The Linnaean Society in London — the natural-history society where Charles Darwin and Alfred Russel Wallace first presented their theories of evolution — was also conscious of a need to respond to the moment. The society is named after the eighteenth-century Swedish naturalist Carl Linnaeus, whose classification of races is often seen as one of the foundations of scientific racism.

“Linnaeus’s hierarchy, with Black people at the very bottom, stuck,” says Isabelle Charmantier, head of collections at the society, who is white.

The society started reviewing its heritage and collection before the BLM movement began, which accelerated such efforts. Anonymous Indigenous people produced many of the natural-history illustrations in the society’s collection from the colonial era that show Indian and Caribbean flora and fauna, and the society had begun to delve into who the artists were. “It’s a really exciting new area of research,” says Charmantier. “It’s not about replacing or erasing history, but enriching it.”

Joe Cain, a science historian at UCL, who took part in the Galton and Pearson discussions and is multiracial, feels that the best way forward is to make renewal a normal part of how institutions work.

Names that are now contested were put in place in the late nineteenth and early twentieth centuries, Cain says. “It’s no surprise that, 100 years later, people are saying, let’s move on.” He suggests that institutions have regular reviews of their heritage, keep an inventory of the names that get used for buildings and renew them every decade or so. “There are far more people we want to honour than we have real estate for, so let’s just make some room.” That way, he says, those people whose names are displaced would not be seen as ‘losing’ any status. “To let one person dominate forever is too monotonous.”

There is no sign yet of the debate cooling. In late 2020, Oliver Dowden, then the UK culture secretary, threatened to cut the funding of museums that removed statues or artefacts associated with British colonialism. He warned them of “the important cultural role you play for the entire country”, so that “as publicly funded bodies, you should not be taking actions motivated by activism or politics”. In May 2021, Dowden blocked the reappointment of Royal Museums Greenwich trustee Aminul Hoque, after the multiculturalism specialist at Goldsmiths, University of London, had prominently called for decolonization of the university’s curriculum.
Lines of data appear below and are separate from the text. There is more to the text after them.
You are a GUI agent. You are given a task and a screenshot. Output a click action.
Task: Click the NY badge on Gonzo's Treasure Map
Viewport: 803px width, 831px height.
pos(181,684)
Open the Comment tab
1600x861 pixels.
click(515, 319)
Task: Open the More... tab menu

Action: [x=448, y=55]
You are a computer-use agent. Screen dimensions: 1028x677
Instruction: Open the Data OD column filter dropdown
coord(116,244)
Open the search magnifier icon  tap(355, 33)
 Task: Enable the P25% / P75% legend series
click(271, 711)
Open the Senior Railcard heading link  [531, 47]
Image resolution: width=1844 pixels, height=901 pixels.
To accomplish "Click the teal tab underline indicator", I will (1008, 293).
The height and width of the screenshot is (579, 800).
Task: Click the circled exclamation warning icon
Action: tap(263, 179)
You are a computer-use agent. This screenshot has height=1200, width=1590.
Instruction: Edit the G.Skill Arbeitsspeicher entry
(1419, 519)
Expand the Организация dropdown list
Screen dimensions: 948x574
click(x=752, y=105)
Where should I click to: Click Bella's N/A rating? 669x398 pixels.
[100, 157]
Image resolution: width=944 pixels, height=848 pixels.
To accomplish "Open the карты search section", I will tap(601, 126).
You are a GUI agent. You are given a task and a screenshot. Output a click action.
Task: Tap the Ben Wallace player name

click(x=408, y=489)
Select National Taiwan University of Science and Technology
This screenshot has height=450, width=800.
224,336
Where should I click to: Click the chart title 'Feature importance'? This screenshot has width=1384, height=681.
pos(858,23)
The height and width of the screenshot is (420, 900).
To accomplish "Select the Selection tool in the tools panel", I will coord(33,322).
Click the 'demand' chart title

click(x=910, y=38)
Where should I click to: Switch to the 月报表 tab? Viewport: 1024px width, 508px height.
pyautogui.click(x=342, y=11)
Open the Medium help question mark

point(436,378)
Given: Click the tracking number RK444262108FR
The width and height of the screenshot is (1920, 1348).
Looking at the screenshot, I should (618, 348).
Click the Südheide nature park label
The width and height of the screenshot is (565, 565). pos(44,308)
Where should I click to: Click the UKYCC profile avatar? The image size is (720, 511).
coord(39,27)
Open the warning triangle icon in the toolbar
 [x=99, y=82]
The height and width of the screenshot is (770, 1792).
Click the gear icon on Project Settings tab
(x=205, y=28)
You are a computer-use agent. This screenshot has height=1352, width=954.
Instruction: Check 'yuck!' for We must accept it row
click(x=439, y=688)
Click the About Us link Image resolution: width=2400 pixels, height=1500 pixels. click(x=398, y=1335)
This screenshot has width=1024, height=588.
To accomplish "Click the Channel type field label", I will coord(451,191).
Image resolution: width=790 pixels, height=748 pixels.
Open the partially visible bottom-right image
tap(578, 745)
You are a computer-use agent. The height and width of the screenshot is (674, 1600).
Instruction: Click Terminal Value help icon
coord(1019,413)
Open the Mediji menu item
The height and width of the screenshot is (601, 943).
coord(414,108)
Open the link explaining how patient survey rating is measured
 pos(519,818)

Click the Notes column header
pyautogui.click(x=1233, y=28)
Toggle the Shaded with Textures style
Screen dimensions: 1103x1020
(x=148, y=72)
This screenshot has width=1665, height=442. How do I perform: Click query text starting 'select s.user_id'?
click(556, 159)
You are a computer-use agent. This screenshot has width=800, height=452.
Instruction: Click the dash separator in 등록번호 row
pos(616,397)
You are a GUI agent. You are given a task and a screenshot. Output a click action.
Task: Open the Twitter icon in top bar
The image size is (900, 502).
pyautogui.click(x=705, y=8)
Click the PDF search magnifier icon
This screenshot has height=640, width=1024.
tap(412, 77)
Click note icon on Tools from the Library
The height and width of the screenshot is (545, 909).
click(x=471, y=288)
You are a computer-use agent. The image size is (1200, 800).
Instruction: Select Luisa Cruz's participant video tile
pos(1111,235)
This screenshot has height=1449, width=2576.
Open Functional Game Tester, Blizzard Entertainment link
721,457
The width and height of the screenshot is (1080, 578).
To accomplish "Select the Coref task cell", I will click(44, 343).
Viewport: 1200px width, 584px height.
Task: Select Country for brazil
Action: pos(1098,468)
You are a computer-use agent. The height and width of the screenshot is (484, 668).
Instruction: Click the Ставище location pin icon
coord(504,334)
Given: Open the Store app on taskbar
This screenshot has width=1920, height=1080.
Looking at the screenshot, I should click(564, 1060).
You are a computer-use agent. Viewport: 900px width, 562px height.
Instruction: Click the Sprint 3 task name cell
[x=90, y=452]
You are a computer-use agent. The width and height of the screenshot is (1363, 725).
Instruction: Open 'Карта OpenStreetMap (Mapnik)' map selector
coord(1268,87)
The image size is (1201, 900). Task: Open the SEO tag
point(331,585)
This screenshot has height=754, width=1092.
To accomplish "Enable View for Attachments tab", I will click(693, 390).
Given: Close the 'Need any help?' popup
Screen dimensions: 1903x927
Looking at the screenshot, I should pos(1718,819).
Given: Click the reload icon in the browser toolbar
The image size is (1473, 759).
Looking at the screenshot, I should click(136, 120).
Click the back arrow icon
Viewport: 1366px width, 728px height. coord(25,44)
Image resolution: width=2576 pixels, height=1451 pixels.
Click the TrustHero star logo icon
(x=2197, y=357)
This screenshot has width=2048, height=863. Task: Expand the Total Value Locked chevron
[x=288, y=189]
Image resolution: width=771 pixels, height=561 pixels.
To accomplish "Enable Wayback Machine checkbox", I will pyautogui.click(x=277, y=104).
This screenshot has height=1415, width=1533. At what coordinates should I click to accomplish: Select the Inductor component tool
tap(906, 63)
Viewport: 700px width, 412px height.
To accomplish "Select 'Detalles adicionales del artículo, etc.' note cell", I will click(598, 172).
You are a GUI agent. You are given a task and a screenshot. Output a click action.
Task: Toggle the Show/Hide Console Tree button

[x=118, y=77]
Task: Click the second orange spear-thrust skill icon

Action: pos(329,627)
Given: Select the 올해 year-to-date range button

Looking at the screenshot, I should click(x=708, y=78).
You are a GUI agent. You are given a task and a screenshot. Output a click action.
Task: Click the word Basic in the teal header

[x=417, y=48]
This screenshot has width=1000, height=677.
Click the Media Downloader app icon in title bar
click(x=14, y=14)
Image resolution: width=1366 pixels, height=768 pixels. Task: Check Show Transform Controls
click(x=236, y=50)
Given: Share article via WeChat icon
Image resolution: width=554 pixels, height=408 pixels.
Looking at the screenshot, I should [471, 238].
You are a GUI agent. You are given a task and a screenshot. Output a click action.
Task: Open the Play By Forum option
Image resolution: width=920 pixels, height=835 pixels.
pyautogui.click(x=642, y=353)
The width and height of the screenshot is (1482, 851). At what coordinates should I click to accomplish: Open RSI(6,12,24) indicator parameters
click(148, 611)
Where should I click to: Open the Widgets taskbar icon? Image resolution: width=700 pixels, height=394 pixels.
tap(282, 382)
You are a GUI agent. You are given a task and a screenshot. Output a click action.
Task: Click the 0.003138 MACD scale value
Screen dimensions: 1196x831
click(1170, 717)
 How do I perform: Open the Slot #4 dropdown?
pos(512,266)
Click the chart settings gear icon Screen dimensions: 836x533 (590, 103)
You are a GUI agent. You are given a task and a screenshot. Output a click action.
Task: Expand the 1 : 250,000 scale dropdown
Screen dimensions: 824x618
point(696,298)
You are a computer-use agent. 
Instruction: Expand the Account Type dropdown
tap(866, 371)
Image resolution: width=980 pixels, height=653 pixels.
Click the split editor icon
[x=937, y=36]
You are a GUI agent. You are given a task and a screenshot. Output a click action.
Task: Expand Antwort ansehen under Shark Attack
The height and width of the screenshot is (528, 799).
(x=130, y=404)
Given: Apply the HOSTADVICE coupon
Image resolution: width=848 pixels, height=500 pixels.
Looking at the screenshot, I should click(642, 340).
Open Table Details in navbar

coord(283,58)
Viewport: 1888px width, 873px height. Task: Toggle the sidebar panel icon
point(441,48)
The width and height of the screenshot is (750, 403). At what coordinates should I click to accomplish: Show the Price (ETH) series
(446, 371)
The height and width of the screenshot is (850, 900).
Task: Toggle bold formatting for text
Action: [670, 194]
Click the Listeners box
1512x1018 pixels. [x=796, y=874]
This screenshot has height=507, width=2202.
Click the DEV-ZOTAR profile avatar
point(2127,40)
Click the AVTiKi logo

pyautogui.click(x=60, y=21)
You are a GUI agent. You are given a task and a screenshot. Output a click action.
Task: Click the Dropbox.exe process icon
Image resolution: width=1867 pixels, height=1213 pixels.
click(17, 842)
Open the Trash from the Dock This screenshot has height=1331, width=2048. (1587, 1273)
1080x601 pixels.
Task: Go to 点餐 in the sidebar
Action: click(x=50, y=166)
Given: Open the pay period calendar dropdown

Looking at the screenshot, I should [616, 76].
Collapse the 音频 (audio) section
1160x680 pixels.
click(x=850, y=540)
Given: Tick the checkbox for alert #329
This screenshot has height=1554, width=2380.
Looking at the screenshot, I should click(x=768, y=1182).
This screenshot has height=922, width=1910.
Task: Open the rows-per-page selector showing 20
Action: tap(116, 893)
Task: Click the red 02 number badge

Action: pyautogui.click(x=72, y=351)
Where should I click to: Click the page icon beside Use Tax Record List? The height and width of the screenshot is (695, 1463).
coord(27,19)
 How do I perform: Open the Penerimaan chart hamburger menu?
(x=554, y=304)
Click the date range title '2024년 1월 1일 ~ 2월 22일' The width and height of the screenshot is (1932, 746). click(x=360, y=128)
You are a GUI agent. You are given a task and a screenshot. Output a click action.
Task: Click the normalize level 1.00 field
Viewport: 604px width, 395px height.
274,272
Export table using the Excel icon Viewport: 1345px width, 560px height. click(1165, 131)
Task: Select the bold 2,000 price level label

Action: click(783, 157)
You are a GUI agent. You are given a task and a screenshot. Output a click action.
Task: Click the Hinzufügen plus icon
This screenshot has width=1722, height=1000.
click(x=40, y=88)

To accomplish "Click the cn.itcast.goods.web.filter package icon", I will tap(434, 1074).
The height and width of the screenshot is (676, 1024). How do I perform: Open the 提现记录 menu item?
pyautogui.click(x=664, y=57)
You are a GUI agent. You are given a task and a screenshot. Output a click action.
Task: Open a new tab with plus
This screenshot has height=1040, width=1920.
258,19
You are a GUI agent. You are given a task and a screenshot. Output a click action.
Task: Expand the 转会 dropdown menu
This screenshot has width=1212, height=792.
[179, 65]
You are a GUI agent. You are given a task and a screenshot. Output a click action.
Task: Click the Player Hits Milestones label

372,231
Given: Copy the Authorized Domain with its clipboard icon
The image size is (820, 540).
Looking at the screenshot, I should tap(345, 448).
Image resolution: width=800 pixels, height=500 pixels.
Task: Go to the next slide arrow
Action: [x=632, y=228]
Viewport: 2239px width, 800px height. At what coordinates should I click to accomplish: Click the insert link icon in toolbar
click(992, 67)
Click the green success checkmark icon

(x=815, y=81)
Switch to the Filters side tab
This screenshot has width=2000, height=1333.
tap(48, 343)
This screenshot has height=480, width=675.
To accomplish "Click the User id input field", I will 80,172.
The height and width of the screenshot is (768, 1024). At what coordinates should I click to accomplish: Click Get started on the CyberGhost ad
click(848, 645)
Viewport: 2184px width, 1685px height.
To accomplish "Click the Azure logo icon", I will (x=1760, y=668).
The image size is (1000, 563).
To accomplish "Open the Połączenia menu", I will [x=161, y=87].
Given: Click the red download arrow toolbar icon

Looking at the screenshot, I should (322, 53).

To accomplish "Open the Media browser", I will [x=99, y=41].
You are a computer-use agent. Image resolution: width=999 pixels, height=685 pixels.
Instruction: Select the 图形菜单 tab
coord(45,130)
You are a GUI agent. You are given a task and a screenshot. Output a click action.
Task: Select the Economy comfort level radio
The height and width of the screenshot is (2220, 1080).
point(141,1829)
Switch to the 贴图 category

Such moves can seem calculated to inflame the arguments and generate more heat than light. But they don’t seem to reflect public opinion. A survey conducted by the analytics company YouGov in 2019, for example, showed that nearly 70% of the public supported teaching the role that the British Empire played in colonialism and historical injustice in the United Kingdom’s national curriculum. The country’s National Trust, in defence of efforts to address its historical links to colonialism and slavery at its historic properties across England, Wales and Northern Ireland, has said, “As a heritage charity, it’s our responsibility to make sure we are historically accurate and academically robust when we communicate about the places and collections in our care.”

Despite the noise made by ‘culture warriors’ with political agendas, reconsidering the legacies of racism and imperialism in UK science is thus about deepening the understanding of history, not denying it.

The best outcome, says Rutherford, would be not just to teach the valuable science of past thinkers, but also to confront the problematic aspects of their views and the legacies they created: to give the full picture. As Mitchell says, because previously the biases that motivated Huxley’s remarks “weren’t addressed at the source, they have led to repercussions that we are still feeling right now. The narrative needs to be rewritten.”